(Data extracted from a collection)
○ ○ ○ ○

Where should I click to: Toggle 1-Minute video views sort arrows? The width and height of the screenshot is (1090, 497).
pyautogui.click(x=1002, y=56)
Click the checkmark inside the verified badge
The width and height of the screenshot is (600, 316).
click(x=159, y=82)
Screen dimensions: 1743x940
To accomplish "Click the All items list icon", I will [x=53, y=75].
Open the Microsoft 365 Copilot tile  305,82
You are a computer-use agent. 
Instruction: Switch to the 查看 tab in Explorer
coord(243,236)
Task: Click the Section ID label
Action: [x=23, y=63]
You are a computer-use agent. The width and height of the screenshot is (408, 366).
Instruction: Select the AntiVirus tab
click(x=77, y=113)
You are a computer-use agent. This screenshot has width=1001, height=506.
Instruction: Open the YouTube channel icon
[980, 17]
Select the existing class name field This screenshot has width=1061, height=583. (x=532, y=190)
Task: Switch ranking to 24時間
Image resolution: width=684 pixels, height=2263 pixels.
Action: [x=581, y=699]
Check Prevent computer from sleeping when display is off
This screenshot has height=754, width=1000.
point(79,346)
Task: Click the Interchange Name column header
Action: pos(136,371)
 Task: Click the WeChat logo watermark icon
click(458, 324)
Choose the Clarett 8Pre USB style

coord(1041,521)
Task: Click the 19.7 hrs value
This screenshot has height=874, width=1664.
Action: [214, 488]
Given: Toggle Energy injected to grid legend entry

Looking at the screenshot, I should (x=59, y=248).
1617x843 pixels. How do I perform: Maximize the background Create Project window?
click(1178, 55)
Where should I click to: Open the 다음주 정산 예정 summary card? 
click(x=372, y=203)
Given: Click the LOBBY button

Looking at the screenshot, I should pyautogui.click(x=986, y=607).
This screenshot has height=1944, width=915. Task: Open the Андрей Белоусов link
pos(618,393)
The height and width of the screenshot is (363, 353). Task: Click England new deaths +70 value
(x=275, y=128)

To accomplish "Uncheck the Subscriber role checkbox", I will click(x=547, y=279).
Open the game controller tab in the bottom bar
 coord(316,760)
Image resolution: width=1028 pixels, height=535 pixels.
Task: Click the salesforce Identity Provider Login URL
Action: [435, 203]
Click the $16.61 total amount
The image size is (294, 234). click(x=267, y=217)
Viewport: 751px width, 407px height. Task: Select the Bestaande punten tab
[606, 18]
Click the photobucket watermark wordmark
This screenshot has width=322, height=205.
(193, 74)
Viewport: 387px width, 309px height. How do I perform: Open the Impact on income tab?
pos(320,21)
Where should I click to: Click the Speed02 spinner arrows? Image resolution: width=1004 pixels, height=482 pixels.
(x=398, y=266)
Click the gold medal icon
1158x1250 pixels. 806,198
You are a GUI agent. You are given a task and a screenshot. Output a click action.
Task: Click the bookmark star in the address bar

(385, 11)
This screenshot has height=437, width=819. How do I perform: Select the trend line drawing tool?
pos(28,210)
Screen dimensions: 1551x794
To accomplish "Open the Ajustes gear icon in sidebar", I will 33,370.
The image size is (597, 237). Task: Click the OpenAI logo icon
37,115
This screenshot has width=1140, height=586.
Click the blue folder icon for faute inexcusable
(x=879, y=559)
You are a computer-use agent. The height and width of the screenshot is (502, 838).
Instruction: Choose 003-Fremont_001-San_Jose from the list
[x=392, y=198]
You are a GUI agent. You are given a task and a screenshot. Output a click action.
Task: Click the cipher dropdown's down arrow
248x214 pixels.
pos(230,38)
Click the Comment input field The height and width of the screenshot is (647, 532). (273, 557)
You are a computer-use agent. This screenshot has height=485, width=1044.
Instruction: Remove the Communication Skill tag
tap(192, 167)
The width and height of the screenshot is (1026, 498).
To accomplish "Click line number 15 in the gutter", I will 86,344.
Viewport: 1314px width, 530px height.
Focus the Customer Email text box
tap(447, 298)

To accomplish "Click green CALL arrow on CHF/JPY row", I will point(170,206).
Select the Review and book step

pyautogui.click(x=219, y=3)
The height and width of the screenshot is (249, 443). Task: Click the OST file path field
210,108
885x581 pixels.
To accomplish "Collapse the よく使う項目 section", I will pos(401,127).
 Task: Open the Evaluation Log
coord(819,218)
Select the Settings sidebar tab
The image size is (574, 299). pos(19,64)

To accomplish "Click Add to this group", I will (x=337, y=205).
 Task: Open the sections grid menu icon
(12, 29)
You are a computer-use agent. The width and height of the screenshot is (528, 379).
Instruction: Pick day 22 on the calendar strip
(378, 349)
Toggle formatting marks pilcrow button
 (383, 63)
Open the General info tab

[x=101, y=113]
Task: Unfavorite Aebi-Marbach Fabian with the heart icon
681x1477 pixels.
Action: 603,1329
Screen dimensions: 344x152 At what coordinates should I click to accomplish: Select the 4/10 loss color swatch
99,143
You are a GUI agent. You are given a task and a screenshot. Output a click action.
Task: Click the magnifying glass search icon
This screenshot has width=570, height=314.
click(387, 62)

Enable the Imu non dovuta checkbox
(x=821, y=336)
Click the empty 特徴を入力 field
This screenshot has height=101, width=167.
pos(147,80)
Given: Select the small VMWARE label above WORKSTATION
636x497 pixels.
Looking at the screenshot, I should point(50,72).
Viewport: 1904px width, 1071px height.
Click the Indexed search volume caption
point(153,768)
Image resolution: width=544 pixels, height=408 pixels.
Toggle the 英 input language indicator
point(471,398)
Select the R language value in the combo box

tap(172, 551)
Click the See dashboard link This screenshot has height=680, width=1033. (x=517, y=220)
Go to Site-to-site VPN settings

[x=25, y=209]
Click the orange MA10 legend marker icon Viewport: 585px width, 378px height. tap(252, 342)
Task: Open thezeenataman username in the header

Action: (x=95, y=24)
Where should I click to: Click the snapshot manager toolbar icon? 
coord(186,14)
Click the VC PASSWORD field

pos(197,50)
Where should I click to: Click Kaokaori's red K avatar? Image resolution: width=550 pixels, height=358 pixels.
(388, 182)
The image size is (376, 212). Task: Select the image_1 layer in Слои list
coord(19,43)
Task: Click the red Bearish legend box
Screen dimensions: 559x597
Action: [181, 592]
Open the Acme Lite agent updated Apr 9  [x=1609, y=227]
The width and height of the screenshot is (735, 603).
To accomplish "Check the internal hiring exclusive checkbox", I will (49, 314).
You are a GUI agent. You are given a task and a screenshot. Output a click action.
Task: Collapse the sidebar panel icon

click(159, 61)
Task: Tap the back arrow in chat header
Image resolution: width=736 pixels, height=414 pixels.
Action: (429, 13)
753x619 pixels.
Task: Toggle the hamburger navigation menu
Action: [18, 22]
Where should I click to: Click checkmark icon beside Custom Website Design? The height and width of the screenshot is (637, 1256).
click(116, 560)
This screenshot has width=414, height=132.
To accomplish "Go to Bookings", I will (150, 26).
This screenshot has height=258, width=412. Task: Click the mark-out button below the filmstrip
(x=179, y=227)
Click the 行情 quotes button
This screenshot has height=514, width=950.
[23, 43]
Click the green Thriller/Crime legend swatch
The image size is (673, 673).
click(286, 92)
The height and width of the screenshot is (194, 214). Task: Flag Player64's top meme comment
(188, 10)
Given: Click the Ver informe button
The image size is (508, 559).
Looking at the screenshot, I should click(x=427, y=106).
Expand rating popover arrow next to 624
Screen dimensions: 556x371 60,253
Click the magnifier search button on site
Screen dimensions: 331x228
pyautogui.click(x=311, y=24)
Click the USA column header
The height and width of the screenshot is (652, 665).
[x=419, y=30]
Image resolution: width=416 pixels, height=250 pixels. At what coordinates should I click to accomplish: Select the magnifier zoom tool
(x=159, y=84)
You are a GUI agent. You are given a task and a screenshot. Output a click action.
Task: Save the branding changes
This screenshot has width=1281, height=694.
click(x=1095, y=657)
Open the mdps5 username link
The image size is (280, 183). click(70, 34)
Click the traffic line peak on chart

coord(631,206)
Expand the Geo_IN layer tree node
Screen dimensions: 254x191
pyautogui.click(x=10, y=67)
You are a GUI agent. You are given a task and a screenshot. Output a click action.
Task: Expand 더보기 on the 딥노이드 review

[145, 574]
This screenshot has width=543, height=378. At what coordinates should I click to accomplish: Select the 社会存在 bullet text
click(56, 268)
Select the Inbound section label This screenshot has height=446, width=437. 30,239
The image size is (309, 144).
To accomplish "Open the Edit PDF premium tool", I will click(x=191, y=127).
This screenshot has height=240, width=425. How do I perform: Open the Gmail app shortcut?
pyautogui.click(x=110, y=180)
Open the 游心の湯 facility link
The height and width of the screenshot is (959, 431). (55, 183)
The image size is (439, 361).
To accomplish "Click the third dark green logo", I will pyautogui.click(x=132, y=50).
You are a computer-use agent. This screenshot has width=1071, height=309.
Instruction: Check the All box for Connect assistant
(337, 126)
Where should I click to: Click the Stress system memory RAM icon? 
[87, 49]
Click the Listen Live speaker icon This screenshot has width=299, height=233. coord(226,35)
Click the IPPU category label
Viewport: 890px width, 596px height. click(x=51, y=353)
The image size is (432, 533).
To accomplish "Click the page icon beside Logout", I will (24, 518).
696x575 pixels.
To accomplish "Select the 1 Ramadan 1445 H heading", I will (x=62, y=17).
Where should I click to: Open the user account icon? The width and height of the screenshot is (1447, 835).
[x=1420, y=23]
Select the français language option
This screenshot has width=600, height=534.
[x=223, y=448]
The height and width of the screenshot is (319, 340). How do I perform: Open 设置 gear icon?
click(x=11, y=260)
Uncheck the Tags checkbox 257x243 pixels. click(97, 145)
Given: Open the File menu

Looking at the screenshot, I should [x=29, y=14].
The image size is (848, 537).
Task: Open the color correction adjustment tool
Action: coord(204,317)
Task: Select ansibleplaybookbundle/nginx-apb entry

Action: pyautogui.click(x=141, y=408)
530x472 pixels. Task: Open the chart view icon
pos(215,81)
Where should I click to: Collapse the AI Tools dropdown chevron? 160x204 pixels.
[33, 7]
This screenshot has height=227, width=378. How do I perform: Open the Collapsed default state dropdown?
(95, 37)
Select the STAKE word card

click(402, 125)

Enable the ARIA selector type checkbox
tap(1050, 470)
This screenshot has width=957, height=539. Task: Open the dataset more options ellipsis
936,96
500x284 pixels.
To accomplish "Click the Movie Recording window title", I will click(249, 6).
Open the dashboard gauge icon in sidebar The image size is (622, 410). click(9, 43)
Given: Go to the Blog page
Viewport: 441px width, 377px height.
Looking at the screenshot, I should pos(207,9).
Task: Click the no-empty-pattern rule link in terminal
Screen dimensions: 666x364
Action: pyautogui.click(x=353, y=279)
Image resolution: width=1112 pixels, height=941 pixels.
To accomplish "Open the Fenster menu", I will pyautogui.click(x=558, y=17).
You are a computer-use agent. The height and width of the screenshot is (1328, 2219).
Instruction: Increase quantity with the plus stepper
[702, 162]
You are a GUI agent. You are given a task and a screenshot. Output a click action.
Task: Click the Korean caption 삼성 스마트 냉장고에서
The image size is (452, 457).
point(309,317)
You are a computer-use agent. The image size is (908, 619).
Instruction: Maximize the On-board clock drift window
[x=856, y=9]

○ ○ ○ ○

● **About this task**
Where a line in the records above contains the word "Uncheck", copy that line.

● **Written response**
To accomplish "Uncheck the Subscriber role checkbox", I will click(x=547, y=279).
Uncheck the Tags checkbox 257x243 pixels. click(97, 145)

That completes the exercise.